2/4/09

Mañanas frías de abril


Me he despertado a las ocho y media de la mañana y no he sido capaz de pensar ni sentir nada, salvo las irremediables ganas de taparme bajo el edredón y no salir hasta las 12 del mediodía. ¿Cómo puede ser?; quizá me esté convirtiendo en una paranoica que o medita demasiado sobre temas baladíes o, por el contrario, se convierte en una cabeza hueca que está en el mundo porque "tiene que haber de todo". Puede que el responsable sea este tiempo frío de 2 de abril, soleado pero con un aire que corta como cuchillas la piel de quien lo ha de sufrir: todo el que tiene vida y no se puede encerrar en casa. A mí el frío me afecta sobremanera.
Lo de no pensar en nada es algo que, sinceramente, no me preocupa demasiado. Pero en el fondo me gustaría estar obsesionada, feliz, sentir esas cosquillas en el estómago por los nervios. Estaría bien, la verdad. Claro que una ya no tiene 15 años y la esperanza de vivir experiencias increíbles se esfuma cada día un poco. Sí, negativa al cubo.

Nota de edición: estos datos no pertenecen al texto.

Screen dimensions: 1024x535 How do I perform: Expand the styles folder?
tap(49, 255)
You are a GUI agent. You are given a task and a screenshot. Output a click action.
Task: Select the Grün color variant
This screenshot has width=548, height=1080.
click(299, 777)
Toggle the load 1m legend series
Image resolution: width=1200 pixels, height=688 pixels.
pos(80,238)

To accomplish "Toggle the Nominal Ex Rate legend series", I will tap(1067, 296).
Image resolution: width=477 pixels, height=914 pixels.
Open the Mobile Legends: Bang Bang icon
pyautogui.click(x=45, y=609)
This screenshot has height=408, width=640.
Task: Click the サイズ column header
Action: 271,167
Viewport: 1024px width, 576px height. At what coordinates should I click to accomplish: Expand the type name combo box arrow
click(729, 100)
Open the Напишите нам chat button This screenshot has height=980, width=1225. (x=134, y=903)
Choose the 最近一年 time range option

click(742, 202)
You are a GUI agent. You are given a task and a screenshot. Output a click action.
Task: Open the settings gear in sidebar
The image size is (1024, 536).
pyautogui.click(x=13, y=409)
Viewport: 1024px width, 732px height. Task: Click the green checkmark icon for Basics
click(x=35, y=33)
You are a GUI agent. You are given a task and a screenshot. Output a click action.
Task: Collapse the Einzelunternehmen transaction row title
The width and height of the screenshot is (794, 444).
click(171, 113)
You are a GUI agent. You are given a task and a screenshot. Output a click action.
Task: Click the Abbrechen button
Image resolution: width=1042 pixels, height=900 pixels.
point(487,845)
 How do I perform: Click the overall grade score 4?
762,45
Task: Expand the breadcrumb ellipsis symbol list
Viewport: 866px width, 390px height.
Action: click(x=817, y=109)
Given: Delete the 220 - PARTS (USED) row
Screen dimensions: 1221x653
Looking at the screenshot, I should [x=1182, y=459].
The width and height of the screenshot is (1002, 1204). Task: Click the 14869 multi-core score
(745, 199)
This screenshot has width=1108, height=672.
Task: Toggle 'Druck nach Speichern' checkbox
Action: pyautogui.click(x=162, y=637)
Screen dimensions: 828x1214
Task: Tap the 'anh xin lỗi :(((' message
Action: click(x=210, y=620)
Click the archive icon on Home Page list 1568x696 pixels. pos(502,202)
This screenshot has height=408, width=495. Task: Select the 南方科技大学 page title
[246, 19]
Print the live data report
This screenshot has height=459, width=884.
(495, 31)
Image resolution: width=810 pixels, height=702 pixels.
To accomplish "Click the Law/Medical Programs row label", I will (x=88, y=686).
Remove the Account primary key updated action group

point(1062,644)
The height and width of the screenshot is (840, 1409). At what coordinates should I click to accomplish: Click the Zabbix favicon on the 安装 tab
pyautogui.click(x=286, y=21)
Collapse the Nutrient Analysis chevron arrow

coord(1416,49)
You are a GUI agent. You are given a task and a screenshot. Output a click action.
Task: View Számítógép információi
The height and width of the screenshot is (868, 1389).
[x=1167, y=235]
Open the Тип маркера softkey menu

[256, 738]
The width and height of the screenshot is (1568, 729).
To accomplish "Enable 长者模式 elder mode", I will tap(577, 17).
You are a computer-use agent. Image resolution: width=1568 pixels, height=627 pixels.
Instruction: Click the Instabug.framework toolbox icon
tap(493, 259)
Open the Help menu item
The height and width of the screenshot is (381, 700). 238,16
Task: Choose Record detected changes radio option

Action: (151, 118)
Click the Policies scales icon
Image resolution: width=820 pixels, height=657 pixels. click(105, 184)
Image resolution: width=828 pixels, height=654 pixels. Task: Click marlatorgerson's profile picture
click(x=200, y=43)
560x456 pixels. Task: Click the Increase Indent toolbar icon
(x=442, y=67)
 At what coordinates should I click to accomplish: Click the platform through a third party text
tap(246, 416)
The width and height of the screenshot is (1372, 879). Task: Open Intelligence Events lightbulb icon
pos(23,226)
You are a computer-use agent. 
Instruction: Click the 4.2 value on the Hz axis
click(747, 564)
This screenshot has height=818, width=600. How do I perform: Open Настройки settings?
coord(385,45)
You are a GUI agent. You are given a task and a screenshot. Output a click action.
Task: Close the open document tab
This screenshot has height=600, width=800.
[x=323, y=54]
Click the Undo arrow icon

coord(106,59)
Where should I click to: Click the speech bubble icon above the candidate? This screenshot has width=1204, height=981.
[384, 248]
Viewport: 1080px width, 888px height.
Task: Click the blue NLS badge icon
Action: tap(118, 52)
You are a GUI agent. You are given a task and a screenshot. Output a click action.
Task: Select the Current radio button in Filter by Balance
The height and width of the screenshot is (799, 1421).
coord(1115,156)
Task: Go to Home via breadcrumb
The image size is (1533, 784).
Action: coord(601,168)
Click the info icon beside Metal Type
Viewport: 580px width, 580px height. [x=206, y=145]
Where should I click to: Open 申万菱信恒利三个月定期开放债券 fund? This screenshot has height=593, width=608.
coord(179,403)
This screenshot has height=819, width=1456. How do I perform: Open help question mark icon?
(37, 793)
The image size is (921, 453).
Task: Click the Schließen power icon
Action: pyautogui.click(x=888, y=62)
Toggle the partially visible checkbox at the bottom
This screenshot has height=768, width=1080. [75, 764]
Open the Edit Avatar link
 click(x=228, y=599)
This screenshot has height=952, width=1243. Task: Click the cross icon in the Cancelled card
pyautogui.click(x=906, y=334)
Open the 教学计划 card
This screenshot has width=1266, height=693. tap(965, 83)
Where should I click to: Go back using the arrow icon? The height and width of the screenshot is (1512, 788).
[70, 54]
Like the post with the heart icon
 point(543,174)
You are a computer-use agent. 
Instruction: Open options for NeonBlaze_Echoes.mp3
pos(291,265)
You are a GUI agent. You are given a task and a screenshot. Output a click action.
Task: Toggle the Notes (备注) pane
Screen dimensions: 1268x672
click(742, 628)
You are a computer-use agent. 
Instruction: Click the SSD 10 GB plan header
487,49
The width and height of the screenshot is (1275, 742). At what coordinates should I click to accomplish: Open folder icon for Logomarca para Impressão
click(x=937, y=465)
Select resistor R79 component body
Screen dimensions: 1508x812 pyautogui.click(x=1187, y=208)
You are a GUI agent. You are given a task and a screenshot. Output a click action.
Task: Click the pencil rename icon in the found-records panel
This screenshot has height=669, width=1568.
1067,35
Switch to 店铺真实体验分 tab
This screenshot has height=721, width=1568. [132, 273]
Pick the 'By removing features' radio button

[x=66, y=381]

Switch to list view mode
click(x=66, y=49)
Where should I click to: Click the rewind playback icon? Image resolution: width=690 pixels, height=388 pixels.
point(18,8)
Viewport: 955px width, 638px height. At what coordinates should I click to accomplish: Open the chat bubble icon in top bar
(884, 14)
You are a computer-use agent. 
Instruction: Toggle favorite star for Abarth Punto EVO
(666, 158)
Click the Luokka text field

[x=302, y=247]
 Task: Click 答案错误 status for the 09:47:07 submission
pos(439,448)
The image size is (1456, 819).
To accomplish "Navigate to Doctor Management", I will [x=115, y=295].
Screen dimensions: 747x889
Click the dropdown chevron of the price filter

En fin, que sea lo que tenga que ser.

3 cosita(s) que decir:

Marcos Ortega dijo...

carla no ehhh ya hace algo de solecito, salga usted a solearse, el lunes retiro y emocion :) sbsbs

Marduk dijo...

Ché! Que no me entere yo que usted se deprime sin mí! Pásalo bien en el retiro yyyyyyyyyyy en cuanto vuelva nos vamos de fies a repetir crazy-friday! (con nestea aguao y sushi barato-barato incluído) Sí????


Bss

PABLO dijo...

Yo creo que la esperanza de vivir cosas increíbles nunca se esfuma, es más, a medida que crecemos, vivimos más cosas y las disfrutamos más. Incluso aunque tengamos más responsabilidades (como el trabajo), el crecer nos da mayor libertad para hacer, tenemos la mente más abierta para vivir y tenemos la experiencia suficiente para saber vivir todo eso. Ah! y a medida que pasa el tiempo nos vamos conociendo mejor a nosotros mismos y esto es imprescindible para poder y saber vivir.